• [Brief]: Could you write out, word for word, the lines starting at the one containing "Select the Security/Monitor header box" and ending at the one containing "point(238,189)", with both of those lines included?

(Item position entries)
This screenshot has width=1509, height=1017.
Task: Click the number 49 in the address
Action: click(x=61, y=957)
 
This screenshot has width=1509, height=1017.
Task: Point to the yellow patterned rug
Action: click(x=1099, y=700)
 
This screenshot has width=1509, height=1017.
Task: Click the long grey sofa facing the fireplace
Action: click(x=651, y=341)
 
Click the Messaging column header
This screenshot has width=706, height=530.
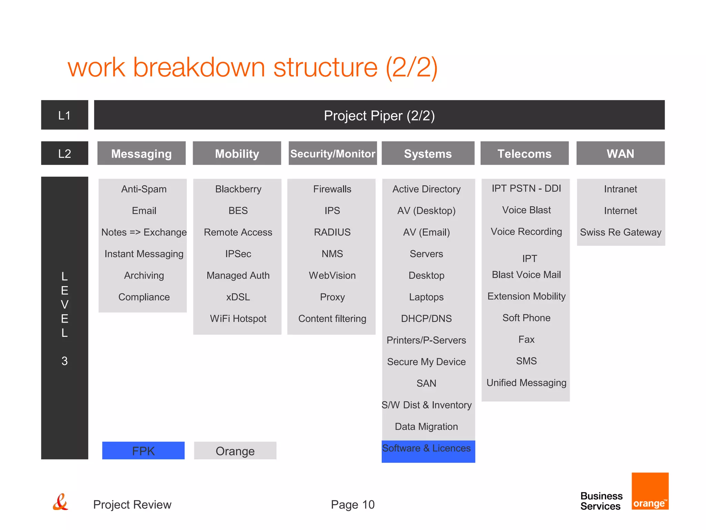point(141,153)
--
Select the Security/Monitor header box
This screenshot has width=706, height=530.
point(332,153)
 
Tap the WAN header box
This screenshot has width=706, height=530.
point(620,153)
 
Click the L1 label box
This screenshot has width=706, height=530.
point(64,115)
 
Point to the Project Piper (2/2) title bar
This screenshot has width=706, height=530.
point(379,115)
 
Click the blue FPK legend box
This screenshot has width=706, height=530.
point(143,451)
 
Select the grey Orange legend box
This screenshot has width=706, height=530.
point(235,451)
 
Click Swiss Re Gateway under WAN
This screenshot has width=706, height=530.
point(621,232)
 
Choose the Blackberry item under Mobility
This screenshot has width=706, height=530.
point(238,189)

• [Result for this task]:
Select the Security/Monitor header box
This screenshot has width=706, height=530.
point(332,153)
 
Tap the WAN header box
This screenshot has width=706, height=530.
point(620,153)
 
Click the L1 label box
This screenshot has width=706, height=530.
point(64,115)
 
Point to the Project Piper (2/2) title bar
This screenshot has width=706, height=530.
point(379,115)
 
Click the blue FPK legend box
This screenshot has width=706, height=530.
point(143,451)
 
Select the grey Orange legend box
This screenshot has width=706, height=530.
point(235,451)
 
Click Swiss Re Gateway under WAN
This screenshot has width=706, height=530.
point(621,232)
 
Choose the Blackberry item under Mobility
This screenshot has width=706, height=530.
point(238,189)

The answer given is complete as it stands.